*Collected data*

··········

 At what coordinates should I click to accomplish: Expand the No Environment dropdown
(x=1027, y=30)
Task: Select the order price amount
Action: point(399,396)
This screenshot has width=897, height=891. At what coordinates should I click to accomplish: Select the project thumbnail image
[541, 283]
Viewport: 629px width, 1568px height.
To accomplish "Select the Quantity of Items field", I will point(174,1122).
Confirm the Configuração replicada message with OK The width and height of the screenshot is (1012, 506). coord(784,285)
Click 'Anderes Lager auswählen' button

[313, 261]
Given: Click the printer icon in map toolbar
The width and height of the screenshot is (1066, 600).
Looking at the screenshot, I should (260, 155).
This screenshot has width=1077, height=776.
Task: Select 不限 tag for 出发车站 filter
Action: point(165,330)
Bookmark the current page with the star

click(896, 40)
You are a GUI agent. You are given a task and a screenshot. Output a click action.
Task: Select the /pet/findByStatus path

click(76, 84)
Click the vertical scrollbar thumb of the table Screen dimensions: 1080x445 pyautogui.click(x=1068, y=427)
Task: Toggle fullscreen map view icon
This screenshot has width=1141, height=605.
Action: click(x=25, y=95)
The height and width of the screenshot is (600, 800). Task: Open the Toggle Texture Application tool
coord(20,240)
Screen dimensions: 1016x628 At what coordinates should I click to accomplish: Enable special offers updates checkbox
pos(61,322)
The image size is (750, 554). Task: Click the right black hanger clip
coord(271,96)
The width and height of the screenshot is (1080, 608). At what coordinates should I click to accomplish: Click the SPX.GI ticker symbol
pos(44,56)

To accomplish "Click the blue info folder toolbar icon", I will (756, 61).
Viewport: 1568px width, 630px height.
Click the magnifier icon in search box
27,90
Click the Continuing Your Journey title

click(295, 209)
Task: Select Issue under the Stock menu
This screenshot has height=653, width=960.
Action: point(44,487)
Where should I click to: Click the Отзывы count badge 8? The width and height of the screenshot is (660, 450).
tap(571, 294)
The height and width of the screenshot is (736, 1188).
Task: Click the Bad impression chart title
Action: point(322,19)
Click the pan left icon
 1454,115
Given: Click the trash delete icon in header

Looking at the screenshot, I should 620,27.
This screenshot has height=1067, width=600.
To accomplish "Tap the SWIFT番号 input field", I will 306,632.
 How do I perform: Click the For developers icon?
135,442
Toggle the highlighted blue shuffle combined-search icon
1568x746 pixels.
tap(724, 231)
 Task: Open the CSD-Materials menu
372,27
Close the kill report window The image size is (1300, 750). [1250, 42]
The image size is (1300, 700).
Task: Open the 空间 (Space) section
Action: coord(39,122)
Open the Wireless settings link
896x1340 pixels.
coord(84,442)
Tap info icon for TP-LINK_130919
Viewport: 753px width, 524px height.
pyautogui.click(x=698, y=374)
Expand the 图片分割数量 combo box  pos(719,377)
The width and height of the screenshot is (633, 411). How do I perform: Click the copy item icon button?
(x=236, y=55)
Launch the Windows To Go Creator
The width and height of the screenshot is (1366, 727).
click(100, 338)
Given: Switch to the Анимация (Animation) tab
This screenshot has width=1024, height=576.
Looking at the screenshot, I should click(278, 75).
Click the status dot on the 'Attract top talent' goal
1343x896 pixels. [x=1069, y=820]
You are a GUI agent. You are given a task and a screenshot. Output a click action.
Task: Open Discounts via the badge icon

··········

Go through the records line by line and count those containing the string "will". Give only the total.

3